Biomarker elevations are also predictive of mortality and adverse outcomes in other cancer populations such as those with cardiac amyloidosis or stem cell transplant recipients. Both NT pro-BNP and troponin T can be used as markers of disease prognosis in patients with cardiac amyloidosis [27, 28]. In these patients being considered for stem cell transplant, elevated levels of troponin and BNP predict early morbidity and mortality providing guidance about a patient’s suitability for this procedure [29, 30].
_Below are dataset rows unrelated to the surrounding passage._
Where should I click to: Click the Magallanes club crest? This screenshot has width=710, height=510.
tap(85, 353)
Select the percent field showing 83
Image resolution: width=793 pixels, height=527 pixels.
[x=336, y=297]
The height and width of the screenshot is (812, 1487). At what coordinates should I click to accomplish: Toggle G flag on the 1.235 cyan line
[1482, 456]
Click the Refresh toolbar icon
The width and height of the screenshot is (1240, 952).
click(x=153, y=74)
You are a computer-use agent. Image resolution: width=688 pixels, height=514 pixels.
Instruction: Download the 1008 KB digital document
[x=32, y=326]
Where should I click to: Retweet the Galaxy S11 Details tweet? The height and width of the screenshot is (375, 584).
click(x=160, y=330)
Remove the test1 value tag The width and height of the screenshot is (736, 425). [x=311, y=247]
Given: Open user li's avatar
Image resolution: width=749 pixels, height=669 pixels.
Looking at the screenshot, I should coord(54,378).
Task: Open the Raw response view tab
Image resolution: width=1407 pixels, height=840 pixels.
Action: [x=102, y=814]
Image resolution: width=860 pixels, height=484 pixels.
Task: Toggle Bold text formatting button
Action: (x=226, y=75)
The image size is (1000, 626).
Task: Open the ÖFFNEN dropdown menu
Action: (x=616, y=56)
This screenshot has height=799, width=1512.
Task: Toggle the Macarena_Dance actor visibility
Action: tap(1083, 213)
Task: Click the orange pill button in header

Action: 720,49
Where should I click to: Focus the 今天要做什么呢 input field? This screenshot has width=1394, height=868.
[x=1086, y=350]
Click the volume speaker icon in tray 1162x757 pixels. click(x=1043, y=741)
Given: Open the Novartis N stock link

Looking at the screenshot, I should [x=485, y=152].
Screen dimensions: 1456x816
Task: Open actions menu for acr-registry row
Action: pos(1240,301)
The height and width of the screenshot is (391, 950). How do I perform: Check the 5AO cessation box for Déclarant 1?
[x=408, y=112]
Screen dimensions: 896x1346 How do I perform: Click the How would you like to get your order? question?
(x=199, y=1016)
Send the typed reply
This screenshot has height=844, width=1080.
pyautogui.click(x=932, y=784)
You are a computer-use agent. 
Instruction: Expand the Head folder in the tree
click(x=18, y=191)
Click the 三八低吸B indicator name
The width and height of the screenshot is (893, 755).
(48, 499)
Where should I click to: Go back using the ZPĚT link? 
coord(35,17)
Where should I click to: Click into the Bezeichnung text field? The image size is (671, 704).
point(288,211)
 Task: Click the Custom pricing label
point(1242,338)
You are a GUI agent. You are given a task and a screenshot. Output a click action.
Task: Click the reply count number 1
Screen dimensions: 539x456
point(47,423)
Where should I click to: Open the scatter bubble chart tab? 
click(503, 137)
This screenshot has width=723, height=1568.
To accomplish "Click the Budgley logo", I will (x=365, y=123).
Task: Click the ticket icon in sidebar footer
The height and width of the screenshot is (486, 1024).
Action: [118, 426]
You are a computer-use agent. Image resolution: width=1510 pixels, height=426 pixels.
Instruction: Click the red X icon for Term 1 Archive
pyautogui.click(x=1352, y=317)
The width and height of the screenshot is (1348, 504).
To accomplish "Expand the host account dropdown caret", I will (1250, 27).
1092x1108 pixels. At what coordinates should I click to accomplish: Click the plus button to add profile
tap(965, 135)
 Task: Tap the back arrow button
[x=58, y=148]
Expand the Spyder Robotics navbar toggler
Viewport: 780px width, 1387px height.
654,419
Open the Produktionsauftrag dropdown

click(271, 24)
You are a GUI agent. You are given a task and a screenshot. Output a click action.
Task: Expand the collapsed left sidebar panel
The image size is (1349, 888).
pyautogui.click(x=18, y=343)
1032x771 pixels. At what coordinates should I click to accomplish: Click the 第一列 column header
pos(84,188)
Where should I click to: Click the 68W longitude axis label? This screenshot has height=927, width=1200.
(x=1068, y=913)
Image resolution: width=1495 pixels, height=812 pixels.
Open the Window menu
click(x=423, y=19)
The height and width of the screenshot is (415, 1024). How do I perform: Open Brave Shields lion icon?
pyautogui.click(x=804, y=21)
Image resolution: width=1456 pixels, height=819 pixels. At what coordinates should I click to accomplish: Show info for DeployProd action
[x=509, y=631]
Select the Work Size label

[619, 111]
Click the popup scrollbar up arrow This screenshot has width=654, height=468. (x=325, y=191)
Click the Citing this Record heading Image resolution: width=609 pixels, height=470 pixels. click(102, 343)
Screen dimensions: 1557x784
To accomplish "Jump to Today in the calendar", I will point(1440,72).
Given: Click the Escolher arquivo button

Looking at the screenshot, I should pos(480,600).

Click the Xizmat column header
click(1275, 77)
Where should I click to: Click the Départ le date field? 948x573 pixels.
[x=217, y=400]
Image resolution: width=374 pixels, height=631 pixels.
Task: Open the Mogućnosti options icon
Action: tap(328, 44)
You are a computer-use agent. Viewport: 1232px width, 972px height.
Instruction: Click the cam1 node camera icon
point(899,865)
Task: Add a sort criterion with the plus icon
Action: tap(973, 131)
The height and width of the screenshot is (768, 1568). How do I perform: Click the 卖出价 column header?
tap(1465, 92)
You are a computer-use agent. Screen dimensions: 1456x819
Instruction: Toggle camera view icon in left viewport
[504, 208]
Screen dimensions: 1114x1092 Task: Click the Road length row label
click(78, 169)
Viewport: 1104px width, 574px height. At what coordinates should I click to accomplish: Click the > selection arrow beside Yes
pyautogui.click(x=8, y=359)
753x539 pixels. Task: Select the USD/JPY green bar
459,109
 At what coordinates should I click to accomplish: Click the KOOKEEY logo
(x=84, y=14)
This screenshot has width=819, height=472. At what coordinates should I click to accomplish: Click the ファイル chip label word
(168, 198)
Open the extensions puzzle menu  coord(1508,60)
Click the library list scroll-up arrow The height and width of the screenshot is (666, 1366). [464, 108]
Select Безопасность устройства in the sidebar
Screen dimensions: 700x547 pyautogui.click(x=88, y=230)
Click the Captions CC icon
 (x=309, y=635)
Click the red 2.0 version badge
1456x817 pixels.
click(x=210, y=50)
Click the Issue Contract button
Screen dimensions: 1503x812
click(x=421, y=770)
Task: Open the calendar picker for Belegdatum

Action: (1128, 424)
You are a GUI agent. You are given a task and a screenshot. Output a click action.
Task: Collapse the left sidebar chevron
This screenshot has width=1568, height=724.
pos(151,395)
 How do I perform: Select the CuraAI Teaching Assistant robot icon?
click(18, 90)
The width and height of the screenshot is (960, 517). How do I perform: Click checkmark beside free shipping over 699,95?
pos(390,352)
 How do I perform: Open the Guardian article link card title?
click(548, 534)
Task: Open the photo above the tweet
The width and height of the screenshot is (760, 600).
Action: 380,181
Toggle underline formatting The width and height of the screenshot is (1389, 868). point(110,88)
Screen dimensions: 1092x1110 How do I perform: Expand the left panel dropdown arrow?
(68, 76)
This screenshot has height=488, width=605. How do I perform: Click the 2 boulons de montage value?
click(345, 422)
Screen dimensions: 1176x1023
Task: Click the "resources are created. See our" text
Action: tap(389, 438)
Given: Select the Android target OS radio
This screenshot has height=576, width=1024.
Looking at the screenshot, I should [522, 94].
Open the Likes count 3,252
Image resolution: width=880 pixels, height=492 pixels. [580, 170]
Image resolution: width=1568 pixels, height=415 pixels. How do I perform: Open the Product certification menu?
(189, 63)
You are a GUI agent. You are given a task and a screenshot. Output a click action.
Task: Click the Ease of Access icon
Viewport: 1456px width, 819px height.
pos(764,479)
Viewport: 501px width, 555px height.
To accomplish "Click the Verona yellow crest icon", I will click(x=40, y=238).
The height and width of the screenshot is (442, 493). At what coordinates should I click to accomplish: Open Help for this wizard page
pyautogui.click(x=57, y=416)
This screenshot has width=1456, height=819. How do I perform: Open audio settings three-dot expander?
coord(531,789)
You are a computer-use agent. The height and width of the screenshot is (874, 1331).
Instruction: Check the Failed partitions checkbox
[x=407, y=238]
Despite this increasingly robust biomarker data, there are no studies specifically addressing the role of biomarkers in predicting bortezomib cardiotoxicity. BNP elevations were commonly observed in patients exposed to the proteasome inhibitor carfilzomib (median increase of 407 pg/mL from baseline); however, the predictive and/or diagnostic benefit is not clear [18]. Although the incidence of cardiotoxicity is lower with bortezomib compared to other chemotherapeutics, it still may be reasonable to apply the surveillance algorithms prior to and during therapy with proteasome inhibitors in an effort to detect those at higher risk for developing cardiac dysfunction. Using biomarkers to detect subclinical toxicity may allow for earlier cardiovascular treatment and/or intervention to prevent more significant cardiac dysfunction. Nonetheless, additional studies are necessary to specifically evaluate the potential predictive and/or diagnostic role of cardiac biomarkers in bortezomib treated patients and to identify the optimal timing and frequency of monitoring.

4. Conclusion

Heart block and myocardial scar/fibrosis are rare but serious side effects associated with bortezomib administration. Although the incidence of cardiotoxicity is low in patients treated with bortezomib, these events can affect patient morbidity and mortality independent of the oncologic prognosis. Improved surveillance and early detection of cardiac disorders during therapy has the potential to improve patient outcomes and prevent the discontinuation of cancer therapy.

Conflict of Interests

The authors declare that there is no conflict of interests regarding the publication of this paper.